Passage to read:
# Has anyone used this product



## suzie (Sep 1, 2010)

http://www.forwardthinking.honeywell.com/products/water/amx300/amx300_feature.html


----------



## wyrickmech (Mar 16, 2013)

There is a similar product around here but I haven't got any feed back on it yet. I have ask about it and nobody seem to know much about it. That always sucks when the suppliers can't tell you anything.


----------



## rjbphd (Feb 5, 2010)

suzie said:


> http://www.forwardthinking.honeywell.com/products/water/amx300/amx300_feature.html


Is the " plumber" removing or installing the product???


----------



## love2surf927 (Dec 22, 2011)

rjbphd said:


> Is the " plumber" removing or installing the product???


Right, what the he'll is he doing with that pipe wrench!


----------



## newyorkcity (Nov 25, 2010)

The item looks great. I'll keep it in mind to try it.
These companies have to do something about the comical pictures though.
The guy needs a bigger wrench. Like the schlemiel in HD picture demos wearing welding gloves to solder...
Picture the marketing people sending someone out to HD to pick up a wrench as a prop for the photo shoot.
OK, now hold the wrench like that - yeah, that's it!


----------



## Donahue756 (Feb 25, 2012)

Hard to sell with a $200.00 price tag, i have sold two of them not worth the added 20 gallons of hot water tops


----------



## SewerRatz (Apr 25, 2009)

Comes standard on a couple models of Bradford White water heaters.


----------



## plbgbiz (Aug 27, 2010)

Donahue756 said:


> Hard to sell with a $200.00 price tag, i have sold two of them not worth the added 20 gallons of hot water tops


Guess that all depends on who is getting stuck with the cold shower.


----------

Instruction: According to the forum thread, on what brand of water heater does the product come standard?

Dataset section:

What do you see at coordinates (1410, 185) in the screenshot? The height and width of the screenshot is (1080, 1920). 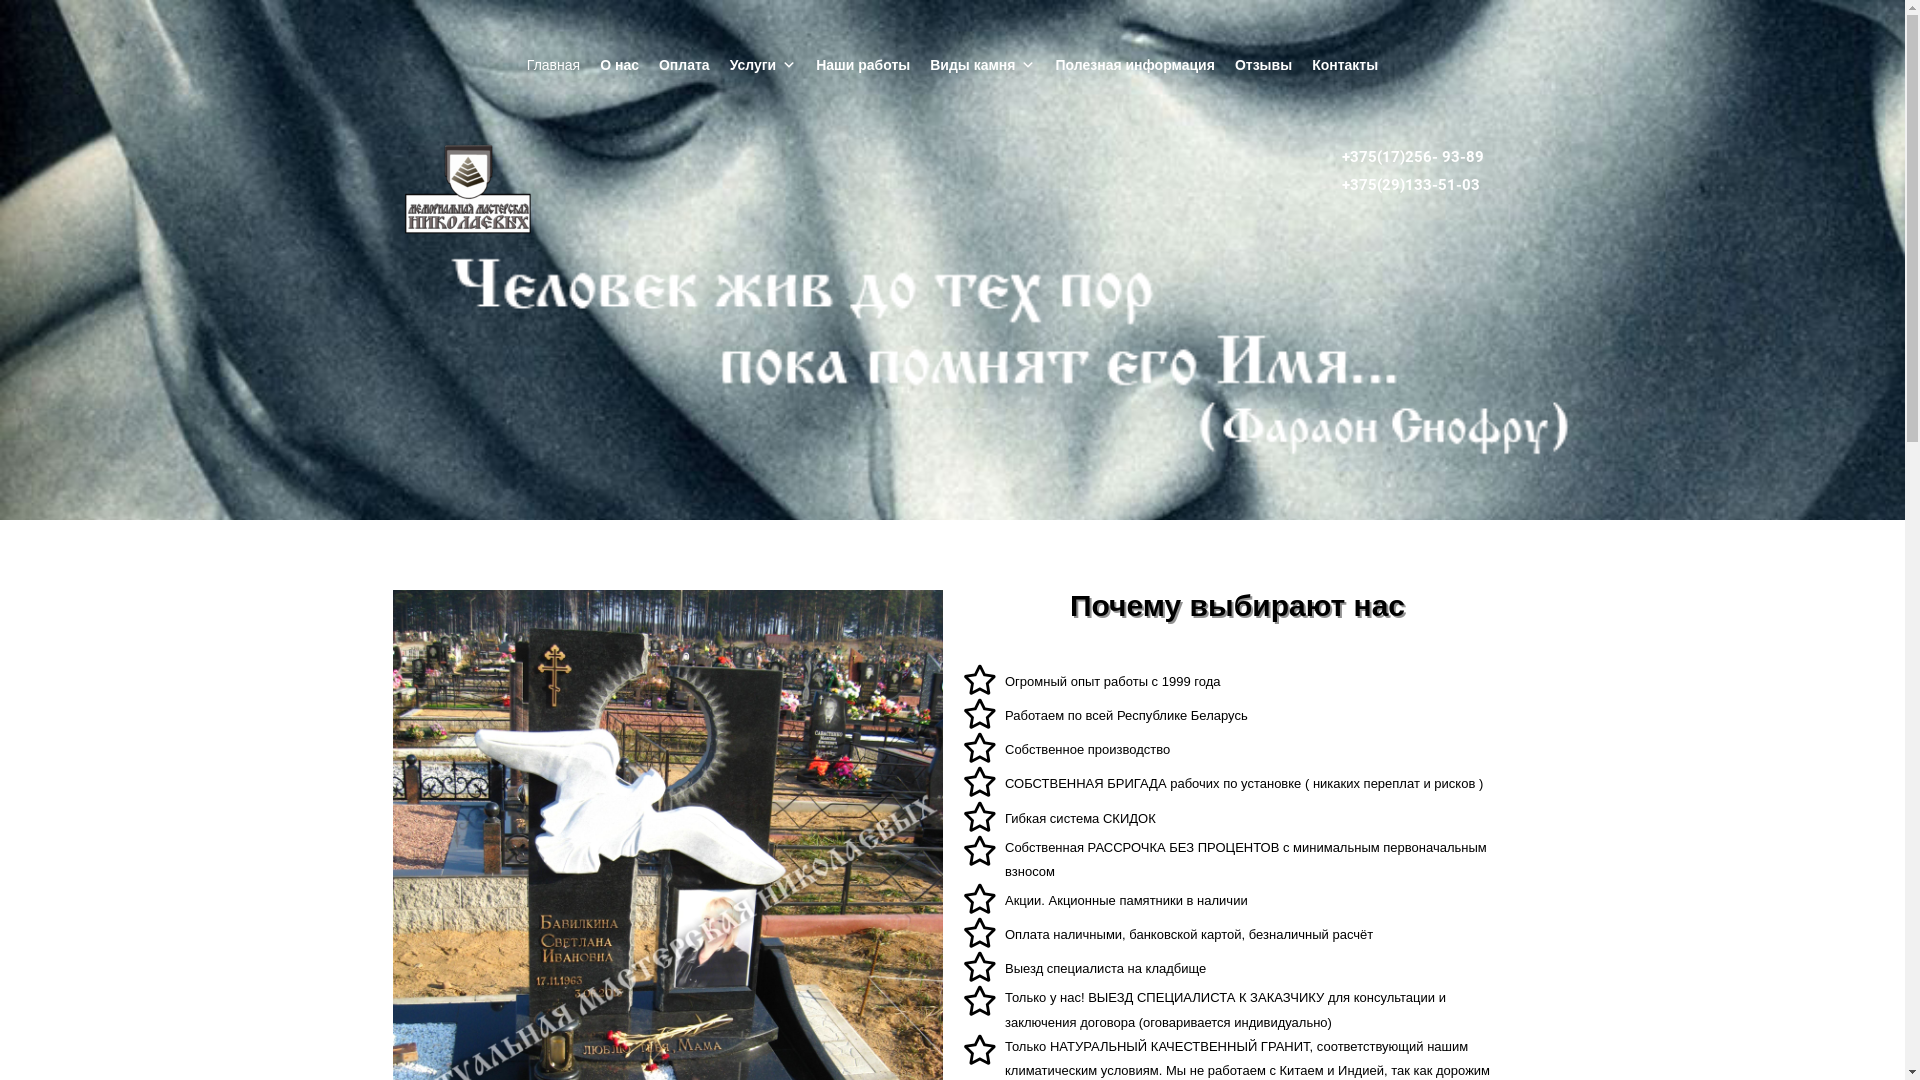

Task solution: It comes standard on a couple of models of Bradford White water heaters.